"We feel like we lost one [of our] family members," says Passang Sherpa, a guide who works for Tent & Trails in Manhattan. He's climbed Everest several times and has lost loved ones on expeditions. "This is very painful."
The Sherpa community is small, Passang says, and if the losses continue, he fears his people will simply disappear. A lot of Sherpas have grown up with this constant anxiety of losing their people to the mountain, or of dying themselves; their families have begged them to quit climbing.
The first climb to the summit, they'll tell you, is thrilling. And then invariably, it becomes a job, one that pays really well for Nepalis and brings in plenty of wealthy tourists. But it is also among the most dangerous occupations in the world.
Serap Sherpa, a co-worker of Passang's at Tent & Trails, is one of Nepal's greatest climbers. And yet, he always prays at the beginning of a climb.
"[But] normally, when we climbing, we just pray: 'Om mani padme hum,' " Serap says. "That mantra is very powerful mantra, and that protects you [with] safety and long life. But ... if there's a wrong time, even the mantra cannot protect them."

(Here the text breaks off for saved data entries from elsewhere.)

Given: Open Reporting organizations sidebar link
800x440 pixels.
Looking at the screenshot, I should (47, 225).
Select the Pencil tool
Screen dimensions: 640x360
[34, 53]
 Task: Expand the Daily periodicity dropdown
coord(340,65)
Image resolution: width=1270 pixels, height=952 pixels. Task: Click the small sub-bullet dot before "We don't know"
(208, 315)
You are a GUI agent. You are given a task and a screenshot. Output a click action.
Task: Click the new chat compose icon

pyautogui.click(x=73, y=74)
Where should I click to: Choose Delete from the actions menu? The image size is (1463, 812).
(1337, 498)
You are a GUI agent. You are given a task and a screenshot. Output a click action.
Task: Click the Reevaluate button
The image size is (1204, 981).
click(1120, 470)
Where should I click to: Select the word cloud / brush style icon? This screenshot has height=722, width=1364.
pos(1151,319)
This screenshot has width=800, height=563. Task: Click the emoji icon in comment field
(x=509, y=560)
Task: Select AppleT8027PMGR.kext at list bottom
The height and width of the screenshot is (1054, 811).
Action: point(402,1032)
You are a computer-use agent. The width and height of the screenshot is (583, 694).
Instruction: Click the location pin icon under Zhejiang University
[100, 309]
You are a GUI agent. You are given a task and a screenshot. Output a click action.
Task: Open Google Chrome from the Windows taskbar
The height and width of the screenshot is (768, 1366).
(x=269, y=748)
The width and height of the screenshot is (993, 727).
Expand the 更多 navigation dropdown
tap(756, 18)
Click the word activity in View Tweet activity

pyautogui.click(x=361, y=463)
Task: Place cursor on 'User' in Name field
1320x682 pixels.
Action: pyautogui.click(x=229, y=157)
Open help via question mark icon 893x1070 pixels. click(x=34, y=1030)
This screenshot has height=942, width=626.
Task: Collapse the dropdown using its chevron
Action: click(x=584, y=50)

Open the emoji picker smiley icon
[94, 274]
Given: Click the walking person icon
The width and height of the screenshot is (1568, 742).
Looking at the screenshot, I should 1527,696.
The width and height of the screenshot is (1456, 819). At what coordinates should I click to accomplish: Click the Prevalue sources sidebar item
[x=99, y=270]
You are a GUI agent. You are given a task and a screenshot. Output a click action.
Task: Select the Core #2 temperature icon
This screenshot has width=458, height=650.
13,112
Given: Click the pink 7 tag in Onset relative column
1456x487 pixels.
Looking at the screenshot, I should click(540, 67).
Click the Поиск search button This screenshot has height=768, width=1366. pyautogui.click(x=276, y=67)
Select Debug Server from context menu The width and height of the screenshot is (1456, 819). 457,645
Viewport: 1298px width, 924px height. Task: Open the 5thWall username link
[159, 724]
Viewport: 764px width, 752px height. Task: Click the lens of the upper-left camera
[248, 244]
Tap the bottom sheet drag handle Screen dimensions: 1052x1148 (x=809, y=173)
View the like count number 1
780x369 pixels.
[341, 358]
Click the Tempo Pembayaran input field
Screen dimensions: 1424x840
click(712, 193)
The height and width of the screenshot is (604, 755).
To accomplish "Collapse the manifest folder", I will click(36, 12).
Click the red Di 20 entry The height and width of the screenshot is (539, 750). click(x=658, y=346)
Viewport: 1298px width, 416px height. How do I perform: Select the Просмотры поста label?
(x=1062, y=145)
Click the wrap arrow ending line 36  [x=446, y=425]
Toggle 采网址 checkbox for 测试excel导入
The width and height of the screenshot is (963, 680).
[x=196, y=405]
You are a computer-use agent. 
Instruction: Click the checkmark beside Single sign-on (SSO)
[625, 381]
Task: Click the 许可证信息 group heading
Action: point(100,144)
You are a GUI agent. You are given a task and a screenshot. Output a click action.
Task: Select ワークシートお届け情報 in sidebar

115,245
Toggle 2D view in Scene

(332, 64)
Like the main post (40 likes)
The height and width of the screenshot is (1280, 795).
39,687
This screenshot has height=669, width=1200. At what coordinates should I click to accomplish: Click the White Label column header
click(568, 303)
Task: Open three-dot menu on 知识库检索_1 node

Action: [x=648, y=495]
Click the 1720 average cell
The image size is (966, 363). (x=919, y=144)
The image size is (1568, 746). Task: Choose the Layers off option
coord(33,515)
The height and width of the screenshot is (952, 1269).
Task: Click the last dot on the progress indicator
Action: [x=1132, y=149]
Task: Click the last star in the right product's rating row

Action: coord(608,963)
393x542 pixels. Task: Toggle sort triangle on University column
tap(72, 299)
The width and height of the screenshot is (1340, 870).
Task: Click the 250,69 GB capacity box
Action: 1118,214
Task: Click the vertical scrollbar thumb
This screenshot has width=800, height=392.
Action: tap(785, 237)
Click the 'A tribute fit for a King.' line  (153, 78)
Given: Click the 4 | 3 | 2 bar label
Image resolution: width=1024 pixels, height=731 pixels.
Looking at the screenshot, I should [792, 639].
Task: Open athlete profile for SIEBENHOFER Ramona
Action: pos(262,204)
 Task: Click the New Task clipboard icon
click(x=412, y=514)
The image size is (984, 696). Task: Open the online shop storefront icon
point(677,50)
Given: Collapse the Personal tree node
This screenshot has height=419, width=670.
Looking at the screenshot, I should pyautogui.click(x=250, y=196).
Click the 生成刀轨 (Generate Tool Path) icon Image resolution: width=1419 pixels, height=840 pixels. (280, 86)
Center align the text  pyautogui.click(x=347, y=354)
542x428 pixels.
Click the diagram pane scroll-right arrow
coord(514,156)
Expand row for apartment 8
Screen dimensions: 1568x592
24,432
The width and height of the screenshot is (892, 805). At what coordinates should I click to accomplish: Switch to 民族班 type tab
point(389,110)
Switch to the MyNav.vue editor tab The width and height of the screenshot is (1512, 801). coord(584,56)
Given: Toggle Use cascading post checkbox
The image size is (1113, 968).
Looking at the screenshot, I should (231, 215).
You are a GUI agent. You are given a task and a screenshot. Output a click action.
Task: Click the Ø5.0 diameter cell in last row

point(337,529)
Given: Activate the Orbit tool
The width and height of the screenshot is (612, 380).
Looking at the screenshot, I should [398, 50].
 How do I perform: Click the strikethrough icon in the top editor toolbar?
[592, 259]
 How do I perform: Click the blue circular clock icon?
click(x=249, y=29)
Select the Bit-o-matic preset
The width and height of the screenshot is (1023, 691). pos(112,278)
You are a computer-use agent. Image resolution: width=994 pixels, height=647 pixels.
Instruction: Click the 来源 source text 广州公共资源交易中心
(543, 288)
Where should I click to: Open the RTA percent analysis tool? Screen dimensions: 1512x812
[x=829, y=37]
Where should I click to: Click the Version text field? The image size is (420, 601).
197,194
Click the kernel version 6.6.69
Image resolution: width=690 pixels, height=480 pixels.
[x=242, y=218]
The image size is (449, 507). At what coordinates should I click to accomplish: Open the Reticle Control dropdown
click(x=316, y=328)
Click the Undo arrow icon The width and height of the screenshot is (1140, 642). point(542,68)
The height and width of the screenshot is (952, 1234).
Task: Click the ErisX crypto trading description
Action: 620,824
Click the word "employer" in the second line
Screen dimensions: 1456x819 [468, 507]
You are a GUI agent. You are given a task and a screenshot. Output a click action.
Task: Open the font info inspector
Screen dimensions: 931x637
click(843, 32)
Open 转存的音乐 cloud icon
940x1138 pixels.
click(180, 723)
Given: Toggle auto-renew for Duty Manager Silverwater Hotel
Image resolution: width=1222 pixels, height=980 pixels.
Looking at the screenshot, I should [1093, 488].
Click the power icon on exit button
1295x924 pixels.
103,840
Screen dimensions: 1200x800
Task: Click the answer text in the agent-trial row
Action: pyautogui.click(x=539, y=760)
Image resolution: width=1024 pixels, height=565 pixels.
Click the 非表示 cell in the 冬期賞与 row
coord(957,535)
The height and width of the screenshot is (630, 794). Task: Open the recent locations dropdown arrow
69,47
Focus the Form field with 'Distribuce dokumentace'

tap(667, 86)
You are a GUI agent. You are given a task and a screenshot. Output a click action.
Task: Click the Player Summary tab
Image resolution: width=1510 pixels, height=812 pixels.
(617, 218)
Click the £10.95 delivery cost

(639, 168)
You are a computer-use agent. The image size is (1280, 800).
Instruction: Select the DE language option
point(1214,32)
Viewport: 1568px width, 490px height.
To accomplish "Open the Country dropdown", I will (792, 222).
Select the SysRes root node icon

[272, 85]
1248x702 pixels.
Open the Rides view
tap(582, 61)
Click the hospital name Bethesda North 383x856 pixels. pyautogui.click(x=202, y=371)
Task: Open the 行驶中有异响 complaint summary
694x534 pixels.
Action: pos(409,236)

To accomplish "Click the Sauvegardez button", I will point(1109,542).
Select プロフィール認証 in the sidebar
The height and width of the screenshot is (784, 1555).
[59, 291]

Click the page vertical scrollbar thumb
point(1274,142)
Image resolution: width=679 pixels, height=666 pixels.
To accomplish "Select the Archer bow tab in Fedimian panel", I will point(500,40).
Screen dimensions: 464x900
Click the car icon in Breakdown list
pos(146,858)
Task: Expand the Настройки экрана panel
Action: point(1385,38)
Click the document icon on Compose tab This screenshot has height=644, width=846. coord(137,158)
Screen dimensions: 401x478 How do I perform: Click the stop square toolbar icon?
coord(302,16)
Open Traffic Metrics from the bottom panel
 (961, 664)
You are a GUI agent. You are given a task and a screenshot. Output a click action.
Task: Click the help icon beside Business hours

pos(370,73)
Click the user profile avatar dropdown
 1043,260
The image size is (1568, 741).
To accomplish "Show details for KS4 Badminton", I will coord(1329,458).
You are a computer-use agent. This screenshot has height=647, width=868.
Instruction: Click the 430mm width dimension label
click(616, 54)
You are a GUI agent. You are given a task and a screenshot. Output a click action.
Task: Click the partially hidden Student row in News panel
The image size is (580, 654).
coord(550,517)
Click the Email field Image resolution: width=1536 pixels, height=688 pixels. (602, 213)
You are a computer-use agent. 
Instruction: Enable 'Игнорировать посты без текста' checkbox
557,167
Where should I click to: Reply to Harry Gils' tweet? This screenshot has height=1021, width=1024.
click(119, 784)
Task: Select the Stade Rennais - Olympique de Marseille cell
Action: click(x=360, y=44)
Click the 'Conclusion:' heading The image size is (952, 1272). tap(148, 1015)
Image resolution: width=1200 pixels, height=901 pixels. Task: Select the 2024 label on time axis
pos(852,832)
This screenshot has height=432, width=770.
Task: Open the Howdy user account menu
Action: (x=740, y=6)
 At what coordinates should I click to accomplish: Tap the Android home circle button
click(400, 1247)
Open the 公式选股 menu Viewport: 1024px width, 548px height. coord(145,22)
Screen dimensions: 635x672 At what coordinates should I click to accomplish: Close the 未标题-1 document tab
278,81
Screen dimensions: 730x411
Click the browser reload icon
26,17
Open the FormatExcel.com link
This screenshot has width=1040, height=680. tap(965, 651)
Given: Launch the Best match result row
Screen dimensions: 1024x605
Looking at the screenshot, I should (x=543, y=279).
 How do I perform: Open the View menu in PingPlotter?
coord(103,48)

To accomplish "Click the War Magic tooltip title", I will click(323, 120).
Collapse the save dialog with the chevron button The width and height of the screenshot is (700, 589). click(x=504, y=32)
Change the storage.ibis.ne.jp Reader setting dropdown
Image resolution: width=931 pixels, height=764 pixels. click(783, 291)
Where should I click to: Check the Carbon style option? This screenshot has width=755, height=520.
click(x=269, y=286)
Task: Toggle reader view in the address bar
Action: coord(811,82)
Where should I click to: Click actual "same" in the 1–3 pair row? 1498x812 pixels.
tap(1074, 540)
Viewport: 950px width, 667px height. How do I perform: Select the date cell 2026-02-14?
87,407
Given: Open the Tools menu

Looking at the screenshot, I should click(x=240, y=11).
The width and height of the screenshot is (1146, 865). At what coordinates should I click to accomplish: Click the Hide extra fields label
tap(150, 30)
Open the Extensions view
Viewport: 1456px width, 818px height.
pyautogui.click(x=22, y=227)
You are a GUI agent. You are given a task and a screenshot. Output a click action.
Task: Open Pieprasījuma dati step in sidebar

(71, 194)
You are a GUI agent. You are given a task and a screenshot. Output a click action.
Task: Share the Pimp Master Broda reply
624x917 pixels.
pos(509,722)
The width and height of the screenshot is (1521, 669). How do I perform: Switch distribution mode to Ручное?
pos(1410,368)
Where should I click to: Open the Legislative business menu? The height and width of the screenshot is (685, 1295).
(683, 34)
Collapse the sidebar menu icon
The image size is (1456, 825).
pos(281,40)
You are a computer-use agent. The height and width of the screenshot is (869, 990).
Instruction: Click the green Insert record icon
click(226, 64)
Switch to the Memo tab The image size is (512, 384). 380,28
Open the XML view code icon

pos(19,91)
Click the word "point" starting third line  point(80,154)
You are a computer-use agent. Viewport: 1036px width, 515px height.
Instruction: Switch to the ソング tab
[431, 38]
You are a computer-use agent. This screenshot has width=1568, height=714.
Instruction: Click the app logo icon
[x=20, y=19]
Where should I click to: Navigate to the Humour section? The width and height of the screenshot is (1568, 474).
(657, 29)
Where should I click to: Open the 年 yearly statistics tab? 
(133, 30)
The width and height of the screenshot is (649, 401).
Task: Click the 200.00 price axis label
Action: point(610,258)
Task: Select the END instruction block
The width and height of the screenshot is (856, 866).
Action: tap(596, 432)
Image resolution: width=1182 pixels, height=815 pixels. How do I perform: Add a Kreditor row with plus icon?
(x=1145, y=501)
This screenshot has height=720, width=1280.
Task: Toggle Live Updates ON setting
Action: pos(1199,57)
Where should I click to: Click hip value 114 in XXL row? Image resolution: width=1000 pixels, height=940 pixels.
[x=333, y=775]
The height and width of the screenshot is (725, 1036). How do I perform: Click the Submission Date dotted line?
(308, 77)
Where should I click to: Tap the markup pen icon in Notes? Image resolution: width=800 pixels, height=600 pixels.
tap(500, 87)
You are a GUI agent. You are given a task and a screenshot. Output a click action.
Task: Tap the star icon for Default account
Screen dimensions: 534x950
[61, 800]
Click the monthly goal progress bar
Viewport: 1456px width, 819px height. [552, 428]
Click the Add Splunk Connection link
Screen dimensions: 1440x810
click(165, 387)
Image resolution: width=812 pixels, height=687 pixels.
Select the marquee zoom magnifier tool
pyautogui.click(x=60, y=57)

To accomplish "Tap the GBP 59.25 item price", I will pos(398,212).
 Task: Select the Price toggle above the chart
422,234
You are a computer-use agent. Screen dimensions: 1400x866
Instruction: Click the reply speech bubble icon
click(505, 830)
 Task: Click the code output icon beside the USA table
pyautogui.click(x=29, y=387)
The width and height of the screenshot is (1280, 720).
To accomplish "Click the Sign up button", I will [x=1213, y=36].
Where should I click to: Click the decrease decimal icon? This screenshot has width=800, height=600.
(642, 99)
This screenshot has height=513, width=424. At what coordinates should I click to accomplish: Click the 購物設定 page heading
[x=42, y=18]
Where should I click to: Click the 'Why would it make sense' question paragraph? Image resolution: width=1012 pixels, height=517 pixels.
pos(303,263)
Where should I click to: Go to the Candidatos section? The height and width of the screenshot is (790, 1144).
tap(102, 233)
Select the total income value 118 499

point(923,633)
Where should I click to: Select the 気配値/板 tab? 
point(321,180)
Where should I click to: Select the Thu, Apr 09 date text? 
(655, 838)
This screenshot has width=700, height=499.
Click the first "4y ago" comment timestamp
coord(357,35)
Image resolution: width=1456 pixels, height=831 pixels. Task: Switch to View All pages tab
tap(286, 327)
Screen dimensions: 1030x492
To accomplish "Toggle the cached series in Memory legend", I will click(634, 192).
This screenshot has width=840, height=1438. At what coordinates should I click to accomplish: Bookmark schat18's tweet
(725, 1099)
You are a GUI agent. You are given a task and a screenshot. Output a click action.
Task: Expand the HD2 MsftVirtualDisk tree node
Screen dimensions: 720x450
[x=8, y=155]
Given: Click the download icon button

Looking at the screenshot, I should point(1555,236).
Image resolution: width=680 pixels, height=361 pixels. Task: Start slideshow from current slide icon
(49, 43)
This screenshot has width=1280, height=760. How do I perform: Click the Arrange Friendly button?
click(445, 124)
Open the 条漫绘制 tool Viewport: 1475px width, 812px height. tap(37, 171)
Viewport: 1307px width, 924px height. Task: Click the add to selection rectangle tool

The Sherpa reputation can't be divorced from this danger, or for that matter, the sacred status of the mountains. Long before the British slapped their own name on it, the Sherpas called Everest Chomolangma, "Goddess Mother of the World." But the Sherpas' international reputation is relatively recent.
That reputation stems from the legendary climb to the summit of Everest in 1953, by Edmund Hillary and a Sherpa named Tenzing Norgay. Hillary spoke of Norgay with much respect as a climbing partner, a guide and someone who saved his life. But as the English-speaking Westerner, Hillary's is the name that many in the West associate with Everest.
Ed Viesturs, one of the world's foremost climbers, has been to the summit of Everest seven times. He says that Sherpas are invariably sidelined by Westerners in their accounts of expeditions.
"They'll show a list of climbers who might have reached the summit on a particular day, and it would list all the names of all the Westerners and it will say after that, 'and six Sherpa,' " Viesturs says. "It's almost like an afterthought."
There's also the vast cultural difference between the climbers. What is a sacred space for many Sherpas, is now increasingly a tourist destination for well-heeled foreigners. Viesturs says he resents how the Sherpas are doing more and more of the labor on these expeditions, as their foreign clients are doing less.
"You should earn your way to the top. You should contribute, you should carry some loads of equipment [and] you should help set up a camp," he says. "You shouldn't just sit around waiting for that red carpet to roll out."
Viesturs argues that the Nepali guide companies have actually perpetuated this problem, and notes that this shouldn't be seen as a simple issue of exploitation. He and the Sherpas who spoke to NPR say Sherpas have reaped great benefits from this system and are fully aware of the risks.
But Viesturs hopes something will change on the part of the climbers who travel all the way to Nepal to scale mountains like Everest: that they give full credit to the people who took them all the way to the top.